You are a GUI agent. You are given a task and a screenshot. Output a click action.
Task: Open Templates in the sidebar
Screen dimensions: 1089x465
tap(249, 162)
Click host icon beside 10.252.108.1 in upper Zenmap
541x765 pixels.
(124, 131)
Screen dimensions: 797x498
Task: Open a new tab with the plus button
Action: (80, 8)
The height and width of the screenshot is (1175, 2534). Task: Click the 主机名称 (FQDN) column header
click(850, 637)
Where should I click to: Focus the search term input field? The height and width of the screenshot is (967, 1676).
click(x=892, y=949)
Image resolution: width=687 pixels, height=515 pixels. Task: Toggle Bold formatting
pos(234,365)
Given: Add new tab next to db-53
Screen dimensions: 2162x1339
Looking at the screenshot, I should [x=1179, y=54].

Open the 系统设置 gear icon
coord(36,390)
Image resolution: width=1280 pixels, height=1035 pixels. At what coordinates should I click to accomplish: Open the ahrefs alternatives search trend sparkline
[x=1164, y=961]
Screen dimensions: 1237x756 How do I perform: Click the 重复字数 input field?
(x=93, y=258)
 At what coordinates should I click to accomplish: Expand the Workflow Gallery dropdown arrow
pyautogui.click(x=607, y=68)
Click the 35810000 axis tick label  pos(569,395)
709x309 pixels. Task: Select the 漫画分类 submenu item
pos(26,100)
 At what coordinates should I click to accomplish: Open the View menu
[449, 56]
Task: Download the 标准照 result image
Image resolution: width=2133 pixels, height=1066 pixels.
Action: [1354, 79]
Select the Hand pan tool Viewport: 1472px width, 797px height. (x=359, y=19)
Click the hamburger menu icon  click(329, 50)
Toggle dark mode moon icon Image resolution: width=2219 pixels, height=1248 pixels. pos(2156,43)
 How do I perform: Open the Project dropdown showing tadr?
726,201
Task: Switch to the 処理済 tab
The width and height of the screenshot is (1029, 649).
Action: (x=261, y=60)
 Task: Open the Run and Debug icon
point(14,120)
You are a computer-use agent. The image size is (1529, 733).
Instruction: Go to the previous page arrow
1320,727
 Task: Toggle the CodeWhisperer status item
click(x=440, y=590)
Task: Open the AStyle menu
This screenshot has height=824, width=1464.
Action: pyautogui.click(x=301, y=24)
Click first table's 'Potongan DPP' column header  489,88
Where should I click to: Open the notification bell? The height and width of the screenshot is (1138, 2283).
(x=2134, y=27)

============

_What you are asked to do_.
Each entry in the listing is to be copied exactly.

_Solution to this exercise_.
You are a GUI agent. You are given a task and a screenshot. Output a click action.
Task: Open Templates in the sidebar
Screen dimensions: 1089x465
tap(249, 162)
Click host icon beside 10.252.108.1 in upper Zenmap
541x765 pixels.
(124, 131)
Screen dimensions: 797x498
Task: Open a new tab with the plus button
Action: (80, 8)
The height and width of the screenshot is (1175, 2534). Task: Click the 主机名称 (FQDN) column header
click(850, 637)
Where should I click to: Focus the search term input field? The height and width of the screenshot is (967, 1676).
click(x=892, y=949)
Image resolution: width=687 pixels, height=515 pixels. Task: Toggle Bold formatting
pos(234,365)
Given: Add new tab next to db-53
Screen dimensions: 2162x1339
Looking at the screenshot, I should [x=1179, y=54].

Open the 系统设置 gear icon
coord(36,390)
Image resolution: width=1280 pixels, height=1035 pixels. At what coordinates should I click to accomplish: Open the ahrefs alternatives search trend sparkline
[x=1164, y=961]
Screen dimensions: 1237x756 How do I perform: Click the 重复字数 input field?
(x=93, y=258)
 At what coordinates should I click to accomplish: Expand the Workflow Gallery dropdown arrow
pyautogui.click(x=607, y=68)
Click the 35810000 axis tick label  pos(569,395)
709x309 pixels. Task: Select the 漫画分类 submenu item
pos(26,100)
 At what coordinates should I click to accomplish: Open the View menu
[449, 56]
Task: Download the 标准照 result image
Image resolution: width=2133 pixels, height=1066 pixels.
Action: [1354, 79]
Select the Hand pan tool Viewport: 1472px width, 797px height. (x=359, y=19)
Click the hamburger menu icon  click(329, 50)
Toggle dark mode moon icon Image resolution: width=2219 pixels, height=1248 pixels. pos(2156,43)
 How do I perform: Open the Project dropdown showing tadr?
726,201
Task: Switch to the 処理済 tab
The width and height of the screenshot is (1029, 649).
Action: (x=261, y=60)
 Task: Open the Run and Debug icon
point(14,120)
You are a computer-use agent. The image size is (1529, 733).
Instruction: Go to the previous page arrow
1320,727
 Task: Toggle the CodeWhisperer status item
click(x=440, y=590)
Task: Open the AStyle menu
This screenshot has height=824, width=1464.
Action: pyautogui.click(x=301, y=24)
Click first table's 'Potongan DPP' column header  489,88
Where should I click to: Open the notification bell? The height and width of the screenshot is (1138, 2283).
(x=2134, y=27)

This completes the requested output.